REQUIREMENT
The entries are to be printed again word for word, but no picture may appear.

[Stored data]
□ □ □ □ □ □ □

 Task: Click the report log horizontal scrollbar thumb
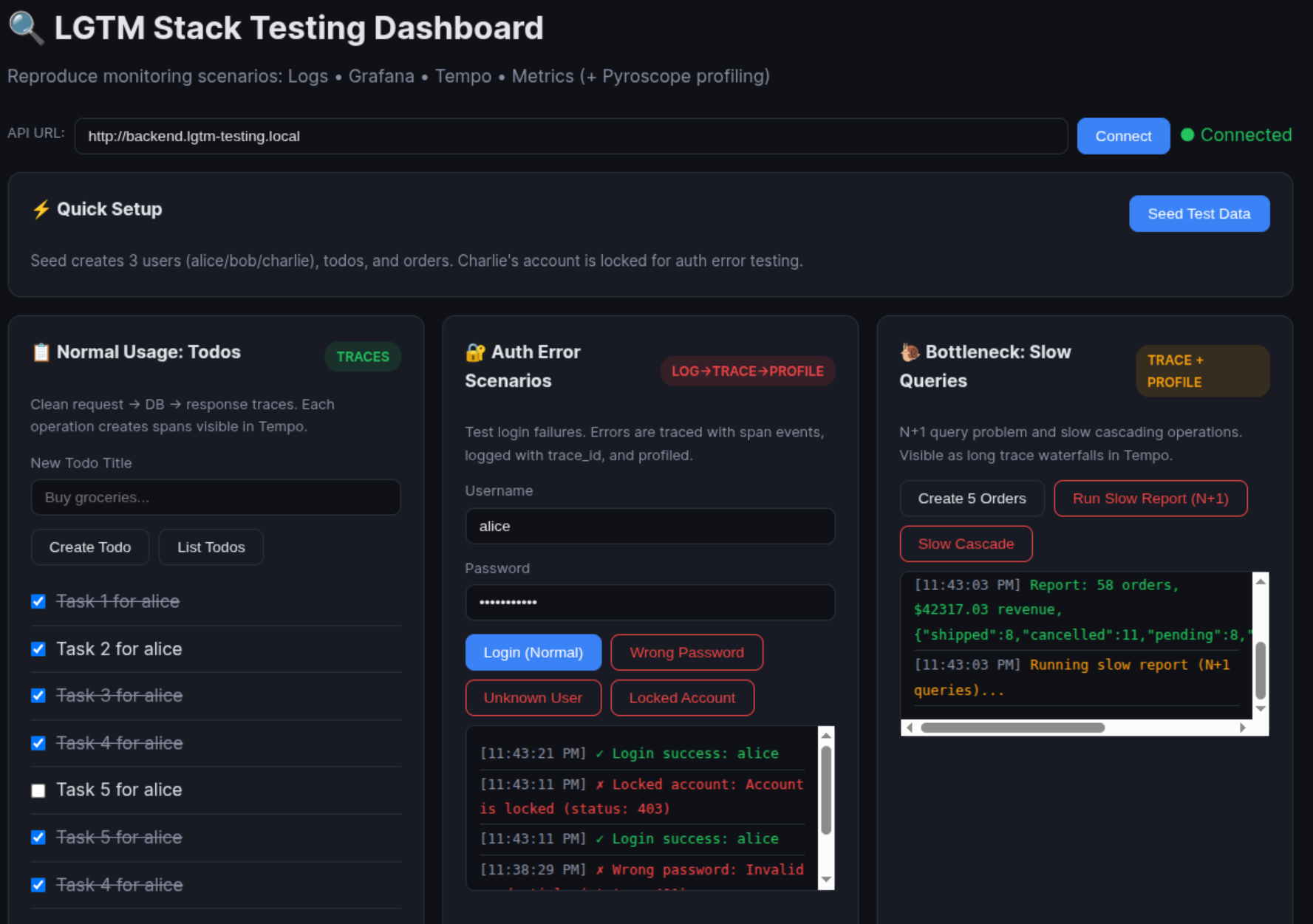(x=1012, y=728)
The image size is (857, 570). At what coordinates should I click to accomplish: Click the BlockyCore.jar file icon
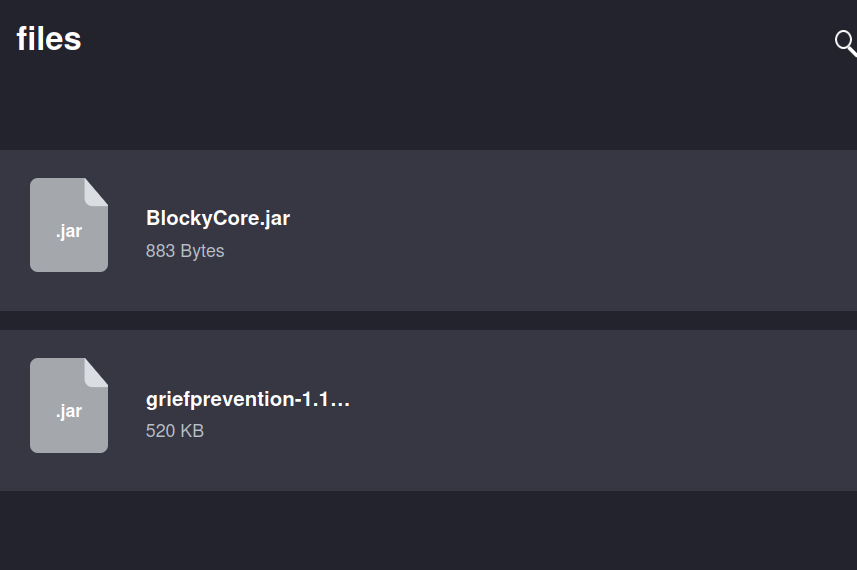[x=68, y=225]
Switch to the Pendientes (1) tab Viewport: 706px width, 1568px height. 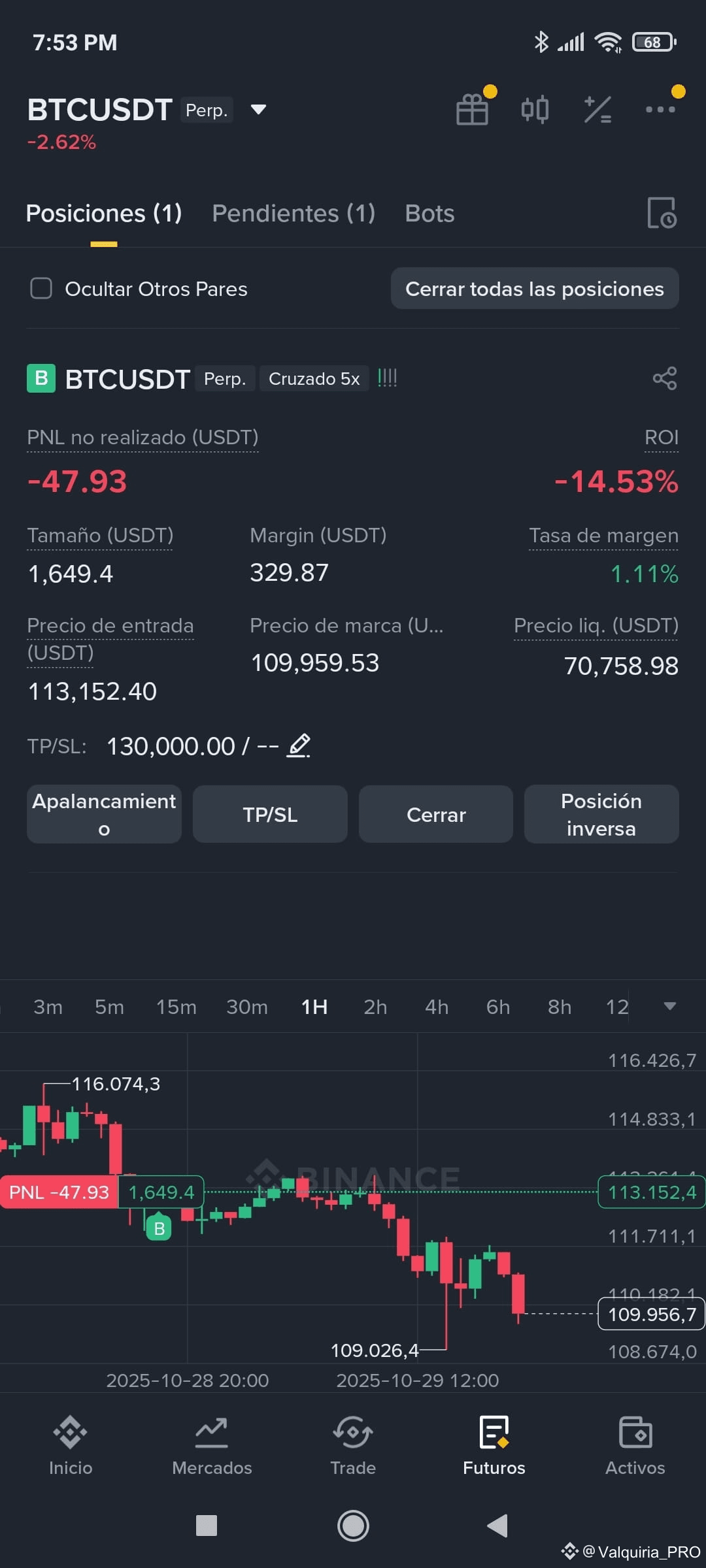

□ □ □ □ □ □ □

RESULT OF THE EXERCISE
 Task: Click the report log horizontal scrollbar thumb
(x=1012, y=728)
The image size is (857, 570). At what coordinates should I click to accomplish: Click the BlockyCore.jar file icon
[x=68, y=225]
Switch to the Pendientes (1) tab Viewport: 706px width, 1568px height. 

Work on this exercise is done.